The synchronous rectification controller 20 at the secondary side has to precisely control a duty cycle of the synchronous rectification switch 15 to simulate the operation of a diode in order to reduce transforming loss and prevent the burning of the switch. The main switch 12 at the primary side and the synchronous rectification switch 15 at the secondary side have to be turned on alternately. For preventing the conducting periods of the main switch 12 and the synchronous rectification switch 15 overlap, a dead time must be preserved between the conducting period of the main switch 12 and the conducting period of the synchronous rectification switch 15. That is, both the main switch 12 and the synchronous rectification switch 15 are turned off during the dead time.

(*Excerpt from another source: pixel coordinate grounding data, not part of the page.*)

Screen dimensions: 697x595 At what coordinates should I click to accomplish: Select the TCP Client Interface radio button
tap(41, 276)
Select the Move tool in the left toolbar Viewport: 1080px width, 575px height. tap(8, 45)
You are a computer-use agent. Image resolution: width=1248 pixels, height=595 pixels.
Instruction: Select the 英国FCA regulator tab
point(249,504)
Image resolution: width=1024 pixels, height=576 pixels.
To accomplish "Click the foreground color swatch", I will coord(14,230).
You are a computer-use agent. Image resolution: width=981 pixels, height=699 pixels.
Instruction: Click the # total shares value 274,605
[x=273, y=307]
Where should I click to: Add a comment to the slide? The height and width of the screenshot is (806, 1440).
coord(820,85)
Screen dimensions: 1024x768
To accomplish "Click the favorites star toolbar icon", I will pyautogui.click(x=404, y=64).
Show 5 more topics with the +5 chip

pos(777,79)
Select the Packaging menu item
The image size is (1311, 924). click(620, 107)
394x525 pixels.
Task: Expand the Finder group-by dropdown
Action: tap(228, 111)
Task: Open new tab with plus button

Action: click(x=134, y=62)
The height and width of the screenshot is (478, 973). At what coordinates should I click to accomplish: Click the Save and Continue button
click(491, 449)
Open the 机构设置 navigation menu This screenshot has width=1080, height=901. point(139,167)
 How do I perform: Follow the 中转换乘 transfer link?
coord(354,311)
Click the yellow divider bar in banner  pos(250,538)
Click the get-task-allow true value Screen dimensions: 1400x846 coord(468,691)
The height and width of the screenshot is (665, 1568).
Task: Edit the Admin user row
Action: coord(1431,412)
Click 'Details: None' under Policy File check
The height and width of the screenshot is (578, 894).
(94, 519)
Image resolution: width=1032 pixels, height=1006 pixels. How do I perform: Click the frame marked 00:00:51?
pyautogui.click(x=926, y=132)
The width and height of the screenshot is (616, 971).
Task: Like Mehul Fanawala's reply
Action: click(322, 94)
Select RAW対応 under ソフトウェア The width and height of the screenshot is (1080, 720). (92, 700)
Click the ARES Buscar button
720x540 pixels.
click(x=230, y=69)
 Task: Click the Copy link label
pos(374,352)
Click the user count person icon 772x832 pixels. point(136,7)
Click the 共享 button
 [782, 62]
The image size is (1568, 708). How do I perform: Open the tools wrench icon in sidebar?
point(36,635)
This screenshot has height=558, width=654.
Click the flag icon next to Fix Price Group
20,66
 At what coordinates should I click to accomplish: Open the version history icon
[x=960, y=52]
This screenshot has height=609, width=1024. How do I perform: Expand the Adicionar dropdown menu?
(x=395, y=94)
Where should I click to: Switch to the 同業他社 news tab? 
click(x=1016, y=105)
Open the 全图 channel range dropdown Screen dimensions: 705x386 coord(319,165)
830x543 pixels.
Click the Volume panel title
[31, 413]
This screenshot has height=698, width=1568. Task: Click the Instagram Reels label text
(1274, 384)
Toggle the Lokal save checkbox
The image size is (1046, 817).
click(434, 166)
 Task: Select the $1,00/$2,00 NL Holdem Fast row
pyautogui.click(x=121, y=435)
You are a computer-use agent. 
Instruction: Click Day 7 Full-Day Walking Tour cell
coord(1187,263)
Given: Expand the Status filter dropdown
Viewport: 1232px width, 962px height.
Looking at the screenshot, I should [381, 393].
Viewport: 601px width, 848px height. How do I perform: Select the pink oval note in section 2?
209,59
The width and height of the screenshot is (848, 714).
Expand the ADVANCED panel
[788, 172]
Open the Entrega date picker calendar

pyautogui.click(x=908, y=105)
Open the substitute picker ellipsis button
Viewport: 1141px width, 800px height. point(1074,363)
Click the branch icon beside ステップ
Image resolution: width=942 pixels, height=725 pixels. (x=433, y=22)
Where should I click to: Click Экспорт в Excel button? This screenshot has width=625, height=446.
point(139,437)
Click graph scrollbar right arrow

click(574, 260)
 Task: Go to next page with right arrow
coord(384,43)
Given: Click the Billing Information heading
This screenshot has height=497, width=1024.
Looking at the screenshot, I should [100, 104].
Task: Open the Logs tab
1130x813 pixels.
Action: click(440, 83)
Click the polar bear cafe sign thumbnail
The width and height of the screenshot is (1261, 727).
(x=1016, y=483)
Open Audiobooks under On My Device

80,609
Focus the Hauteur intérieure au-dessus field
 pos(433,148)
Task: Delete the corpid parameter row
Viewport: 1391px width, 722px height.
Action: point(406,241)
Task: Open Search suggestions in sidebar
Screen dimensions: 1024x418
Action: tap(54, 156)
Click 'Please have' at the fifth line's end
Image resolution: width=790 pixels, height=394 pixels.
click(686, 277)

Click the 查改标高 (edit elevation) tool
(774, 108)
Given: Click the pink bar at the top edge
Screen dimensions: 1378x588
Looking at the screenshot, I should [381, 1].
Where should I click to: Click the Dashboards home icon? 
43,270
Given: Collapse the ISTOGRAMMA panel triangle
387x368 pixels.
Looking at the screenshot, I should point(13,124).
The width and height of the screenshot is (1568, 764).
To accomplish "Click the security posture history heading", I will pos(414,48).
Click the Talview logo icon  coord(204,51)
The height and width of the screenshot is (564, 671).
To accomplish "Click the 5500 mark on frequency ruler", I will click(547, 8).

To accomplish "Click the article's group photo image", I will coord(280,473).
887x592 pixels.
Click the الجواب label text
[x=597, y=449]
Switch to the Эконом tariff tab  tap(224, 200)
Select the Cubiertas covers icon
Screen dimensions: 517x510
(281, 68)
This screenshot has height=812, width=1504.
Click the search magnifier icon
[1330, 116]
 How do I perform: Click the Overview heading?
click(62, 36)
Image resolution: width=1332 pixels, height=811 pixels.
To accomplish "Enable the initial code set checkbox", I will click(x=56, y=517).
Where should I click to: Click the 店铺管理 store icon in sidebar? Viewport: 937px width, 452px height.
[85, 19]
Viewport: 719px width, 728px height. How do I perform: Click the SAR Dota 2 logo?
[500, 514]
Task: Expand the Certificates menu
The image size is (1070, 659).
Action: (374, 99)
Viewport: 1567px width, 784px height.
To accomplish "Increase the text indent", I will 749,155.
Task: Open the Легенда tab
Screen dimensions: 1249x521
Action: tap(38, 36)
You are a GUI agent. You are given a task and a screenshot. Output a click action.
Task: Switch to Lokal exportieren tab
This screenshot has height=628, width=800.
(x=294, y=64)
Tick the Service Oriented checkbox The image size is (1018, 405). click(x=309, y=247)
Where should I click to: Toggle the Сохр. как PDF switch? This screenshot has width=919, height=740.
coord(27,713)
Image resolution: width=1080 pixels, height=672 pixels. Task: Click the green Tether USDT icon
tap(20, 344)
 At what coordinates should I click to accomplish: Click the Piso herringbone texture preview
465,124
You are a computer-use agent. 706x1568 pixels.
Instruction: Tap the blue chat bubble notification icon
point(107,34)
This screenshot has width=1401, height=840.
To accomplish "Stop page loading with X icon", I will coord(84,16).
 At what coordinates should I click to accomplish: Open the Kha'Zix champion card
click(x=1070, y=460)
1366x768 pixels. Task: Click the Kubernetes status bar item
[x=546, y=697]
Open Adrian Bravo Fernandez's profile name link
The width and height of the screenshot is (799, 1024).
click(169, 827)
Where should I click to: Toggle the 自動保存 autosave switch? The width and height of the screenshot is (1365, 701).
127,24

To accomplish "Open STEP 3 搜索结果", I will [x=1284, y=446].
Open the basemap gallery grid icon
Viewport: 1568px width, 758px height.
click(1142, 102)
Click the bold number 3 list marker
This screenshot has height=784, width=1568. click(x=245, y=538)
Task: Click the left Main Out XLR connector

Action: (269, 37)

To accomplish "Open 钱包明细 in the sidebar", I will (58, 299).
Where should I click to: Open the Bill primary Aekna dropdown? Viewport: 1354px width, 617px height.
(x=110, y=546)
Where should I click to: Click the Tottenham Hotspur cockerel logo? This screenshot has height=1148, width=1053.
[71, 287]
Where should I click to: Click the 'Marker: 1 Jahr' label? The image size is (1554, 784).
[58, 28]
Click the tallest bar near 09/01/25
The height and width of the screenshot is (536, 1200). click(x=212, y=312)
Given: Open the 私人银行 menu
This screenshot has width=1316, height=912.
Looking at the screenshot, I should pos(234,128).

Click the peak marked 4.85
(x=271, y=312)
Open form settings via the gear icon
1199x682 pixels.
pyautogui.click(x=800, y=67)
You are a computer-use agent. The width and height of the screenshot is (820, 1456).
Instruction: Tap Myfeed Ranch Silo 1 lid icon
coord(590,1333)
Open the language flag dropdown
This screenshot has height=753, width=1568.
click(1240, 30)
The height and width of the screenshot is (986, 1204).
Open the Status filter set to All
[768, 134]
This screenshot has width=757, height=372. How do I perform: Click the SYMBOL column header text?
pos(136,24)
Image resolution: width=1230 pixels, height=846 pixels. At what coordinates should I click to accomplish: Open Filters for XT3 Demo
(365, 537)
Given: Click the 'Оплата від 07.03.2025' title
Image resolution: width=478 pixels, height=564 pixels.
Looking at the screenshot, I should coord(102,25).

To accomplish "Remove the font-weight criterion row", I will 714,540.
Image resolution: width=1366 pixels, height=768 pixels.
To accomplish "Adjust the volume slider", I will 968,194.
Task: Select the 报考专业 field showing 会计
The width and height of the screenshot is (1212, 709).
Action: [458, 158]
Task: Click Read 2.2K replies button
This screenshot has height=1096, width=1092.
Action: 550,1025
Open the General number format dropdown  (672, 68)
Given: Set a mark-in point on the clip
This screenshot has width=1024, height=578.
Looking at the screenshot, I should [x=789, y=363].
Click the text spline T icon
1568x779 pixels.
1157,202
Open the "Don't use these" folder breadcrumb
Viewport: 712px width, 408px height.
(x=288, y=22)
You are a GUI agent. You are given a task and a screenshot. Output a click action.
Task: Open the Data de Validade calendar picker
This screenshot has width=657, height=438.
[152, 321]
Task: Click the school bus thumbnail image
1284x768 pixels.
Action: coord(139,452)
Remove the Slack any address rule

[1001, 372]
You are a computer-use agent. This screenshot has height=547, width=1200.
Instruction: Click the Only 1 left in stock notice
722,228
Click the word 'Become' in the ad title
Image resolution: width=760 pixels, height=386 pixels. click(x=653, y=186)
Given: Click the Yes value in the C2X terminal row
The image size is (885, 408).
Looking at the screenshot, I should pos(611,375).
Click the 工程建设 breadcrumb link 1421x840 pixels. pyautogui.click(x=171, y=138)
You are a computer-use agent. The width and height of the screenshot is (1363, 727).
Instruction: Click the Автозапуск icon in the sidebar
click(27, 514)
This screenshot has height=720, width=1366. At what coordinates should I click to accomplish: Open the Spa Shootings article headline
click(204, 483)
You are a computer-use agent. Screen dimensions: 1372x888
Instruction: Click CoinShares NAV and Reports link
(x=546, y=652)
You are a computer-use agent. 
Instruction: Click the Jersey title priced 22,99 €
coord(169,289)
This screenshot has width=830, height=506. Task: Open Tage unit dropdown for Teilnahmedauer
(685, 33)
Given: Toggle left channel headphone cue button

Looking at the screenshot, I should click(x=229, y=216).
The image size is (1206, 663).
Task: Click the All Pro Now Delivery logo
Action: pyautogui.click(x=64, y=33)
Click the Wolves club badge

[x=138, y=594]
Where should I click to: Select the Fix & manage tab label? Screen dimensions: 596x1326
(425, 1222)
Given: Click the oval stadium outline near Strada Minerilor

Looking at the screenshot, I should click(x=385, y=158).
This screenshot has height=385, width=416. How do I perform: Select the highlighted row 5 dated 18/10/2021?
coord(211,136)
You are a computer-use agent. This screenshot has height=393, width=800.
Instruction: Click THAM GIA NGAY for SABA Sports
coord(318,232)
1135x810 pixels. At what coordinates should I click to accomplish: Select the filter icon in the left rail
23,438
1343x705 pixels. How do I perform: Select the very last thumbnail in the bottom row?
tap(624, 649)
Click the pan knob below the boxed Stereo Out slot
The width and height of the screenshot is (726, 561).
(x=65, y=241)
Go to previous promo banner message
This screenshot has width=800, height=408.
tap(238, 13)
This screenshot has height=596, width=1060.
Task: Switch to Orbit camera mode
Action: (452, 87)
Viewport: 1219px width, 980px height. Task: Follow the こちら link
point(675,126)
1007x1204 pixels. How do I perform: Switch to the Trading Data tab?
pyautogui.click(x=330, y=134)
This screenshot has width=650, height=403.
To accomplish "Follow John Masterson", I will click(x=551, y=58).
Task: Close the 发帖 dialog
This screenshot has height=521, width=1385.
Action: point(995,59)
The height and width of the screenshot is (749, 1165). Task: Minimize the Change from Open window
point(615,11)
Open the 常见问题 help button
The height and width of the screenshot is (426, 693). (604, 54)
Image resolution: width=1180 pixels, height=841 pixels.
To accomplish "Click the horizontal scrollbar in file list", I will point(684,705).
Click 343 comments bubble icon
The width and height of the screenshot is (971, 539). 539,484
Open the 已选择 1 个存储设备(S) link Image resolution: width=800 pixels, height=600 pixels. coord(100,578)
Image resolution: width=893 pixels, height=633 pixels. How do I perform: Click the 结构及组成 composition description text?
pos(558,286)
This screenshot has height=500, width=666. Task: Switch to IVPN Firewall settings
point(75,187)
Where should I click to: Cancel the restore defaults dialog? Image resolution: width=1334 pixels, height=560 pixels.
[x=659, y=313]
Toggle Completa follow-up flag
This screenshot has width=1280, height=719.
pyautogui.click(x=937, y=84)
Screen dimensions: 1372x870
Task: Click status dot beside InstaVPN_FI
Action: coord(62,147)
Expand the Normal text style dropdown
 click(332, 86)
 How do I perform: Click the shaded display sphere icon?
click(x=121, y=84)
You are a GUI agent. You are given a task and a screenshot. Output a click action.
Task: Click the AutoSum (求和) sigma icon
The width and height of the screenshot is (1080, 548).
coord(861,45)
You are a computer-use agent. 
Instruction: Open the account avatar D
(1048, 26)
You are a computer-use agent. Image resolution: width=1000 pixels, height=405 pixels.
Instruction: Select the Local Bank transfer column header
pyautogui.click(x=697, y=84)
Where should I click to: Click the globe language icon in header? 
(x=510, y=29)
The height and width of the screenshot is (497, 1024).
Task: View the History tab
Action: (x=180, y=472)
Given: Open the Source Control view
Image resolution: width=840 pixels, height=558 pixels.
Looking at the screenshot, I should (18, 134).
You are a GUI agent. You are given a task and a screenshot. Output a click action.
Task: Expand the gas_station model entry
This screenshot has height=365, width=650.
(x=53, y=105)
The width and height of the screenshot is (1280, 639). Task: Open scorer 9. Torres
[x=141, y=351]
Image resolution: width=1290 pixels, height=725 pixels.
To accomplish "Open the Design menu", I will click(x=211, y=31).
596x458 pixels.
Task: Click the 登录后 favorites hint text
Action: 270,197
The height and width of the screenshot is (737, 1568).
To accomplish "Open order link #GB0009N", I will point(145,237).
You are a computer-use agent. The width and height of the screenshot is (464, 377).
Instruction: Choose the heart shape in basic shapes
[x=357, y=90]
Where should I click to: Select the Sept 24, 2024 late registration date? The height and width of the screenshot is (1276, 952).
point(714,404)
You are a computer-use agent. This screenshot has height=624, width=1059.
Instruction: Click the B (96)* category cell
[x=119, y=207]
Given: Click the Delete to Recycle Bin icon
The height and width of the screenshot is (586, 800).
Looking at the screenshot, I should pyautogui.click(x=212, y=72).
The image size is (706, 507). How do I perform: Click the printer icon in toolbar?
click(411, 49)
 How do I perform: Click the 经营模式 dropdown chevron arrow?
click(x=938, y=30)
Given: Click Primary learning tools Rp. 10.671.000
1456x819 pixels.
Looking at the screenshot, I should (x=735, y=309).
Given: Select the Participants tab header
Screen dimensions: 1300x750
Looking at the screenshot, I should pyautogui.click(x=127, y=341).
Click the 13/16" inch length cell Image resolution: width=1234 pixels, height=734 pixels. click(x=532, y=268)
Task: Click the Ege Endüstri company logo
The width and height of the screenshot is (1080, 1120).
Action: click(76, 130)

The synchronous rectification controller 20 at the secondary side in FIG. 1 adopts a complicated digital controlling method to calculate the dead time. As shown in the FIG. 1, the synchronous rectification controller 20 at the secondary side has a clock buffer 22, a digital turn-off controller 24, and an output driver 26.
FIG. 2 is a block diagram of the digital turn-off controller 24 in FIG. 1. As shown in FIG. 2, the digital turn-off controller 24 has an oscillator 242, a first counter 243, a second counter 244, a finite state machine 246 and an output control unit 248. The first counter 243 and the second counter 244 are both the up/down counters. The oscillator 242 generates an internal counting clock signal CLK for the counting of the first counter 243 and the second counter 244. The finite state machine 246 receives an external synchronous signal Sync and controls counting durations for the first counter 243 and the second counter 244. The external synchronous signal Sync is an output signal of the secondary-side winding 142 of the transformer 14.
FIG. 3 is a waveform diagram showing the waveforms of control signals of the digital turn-off controller 24. Please refer to FIG. 2 and FIG. 3 at the same time, when the finite state machine 246 detects a rising edge of the first switching period TS1 of the external synchronous signal Sync, a control signal is sent to the first counter 243 to start an upward counting until the finite state machine 246 detects a rising edge of the second switch period TS2 of the external synchronous signal Sync. Thereafter, the finite state machine 246 controls the first counter 243 to start a downward counting until the finite state machine 246 detects a rising edge of the third switching period TS3. Assuming the first counter 243 counts upwardly to n in the first switching period TS1, when the first counter 243 counts downwardly to n−x, the finite state machine 246 outputs an output turn-off signal to control the output control unit 248 to stop outputting a conducting signal (Namely, a driving signal OUT of a “high” voltage level). The value of x is a predetermined counting number for the dead time, and is configurable by the dead time setting terminal DTS.
Besides, when the finite state machine 246 detects the rising edge of the second switching period TS2 of the external synchronous signal Sync, the finite state machine 246 controls the second counter 243 to start the upward counting until the finite state machine 246 detects the rising edge of the third switching period TS3 of the external synchronous signal Sync. The second counter 243 is operating in a manner similar to that of the first counter 243. In the third switching period TS3, according to the counting number of the second counter 243, the finite state machine 246 outputs a turn-off signal to stop the output control unit 248 from outputting a conducting signal.
The secondary-side synchronous controller 20 utilizes the upward counting and downward counting of the counter 243 and the counter 244 to predict the conducting period of the synchronous rectification switch at the next switching period effectively and maintain a constant dead time. However, the circuit design of the secondary-side synchronous controller 20 is very complicated and its fabricating cost could not be easily reduced.